Re: Hash functions

On 12/21/2010 11:58 AM, Tab Atkins Jr. wrote:
> On Mon, Dec 20, 2010 at 5:49 PM, Boris Zbarsky<bzbarsky@mit.edu>  wrote:
>> On 12/20/10 7:42 PM, Glenn Maynard wrote:
>>> Has a hash functions API been considered, so browsers can expose, for
>>> example, a native SHA-1 implementation?  Doing this in JS is possible,
>>> but painfully slow, even with current JS implementations.
>> Before we go further into this, can we quantify "painfully slow" so we have
>> some idea of the magnitude of the problem?
>>
>> Using the testcase at https://bugzilla.mozilla.org/attachment.cgi?id=487844
>> but modifying the input string to be 768 chars, I see a current js
>> implementation on modern laptop hardware take around 7 seconds to hash it
>> 50,000 times.
> I get similar times for an MD5 implementation I found and chopped down.

It'd be nice to see an SHA1 JS test case setup for performance testing 
using recent APIs like ArrayBuffer.

These kinds of self-contained functions are low hanging fruit for 
compiler optimization.
"use strict", Typed Arrays and Object.seal give JS compilers a 
reasonable chance
to hit the performance of C compilers.

I've not been able to find a 'public domain' JS SHA1 implementation on 
the web.

If you need a quick hash function, there are faster ones than SHA1.

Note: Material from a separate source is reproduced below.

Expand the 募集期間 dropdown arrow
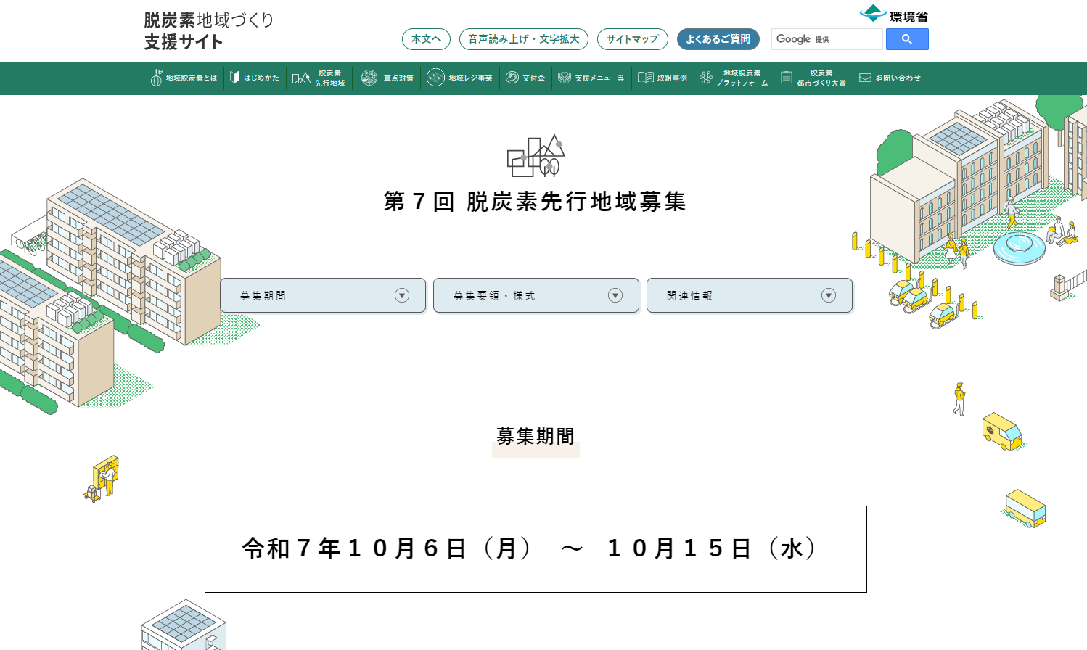pos(402,295)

> I still think it may be useful for the security use-case as well,
> where you explicitly want a slow hash to begin with.  If JS imposes a
> slowdown on top of that, it could render a good hash too slow to
> actually use in practice.  Plus, you have to depend on the hash
> implementation you pulled off the web or hacked together yourself,
> which you probably didn't manually verify before starting to use.
I'd only expect vendors to implement sha1 and md5.

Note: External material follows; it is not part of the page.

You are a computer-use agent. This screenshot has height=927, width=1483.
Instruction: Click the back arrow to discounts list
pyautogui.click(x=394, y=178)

NaCl-LLVM makes sense if you're looking at just porting existing C over 
to the web.
Or the Mozilla ChromeWorker proposal.

Current JS code, BSD licensed SHA1 and MD5 scripts have been through 
extensive open source review.
Sure, a lot of open source code floats around without due review.
They're no different in credibility than BSD licensed code in C.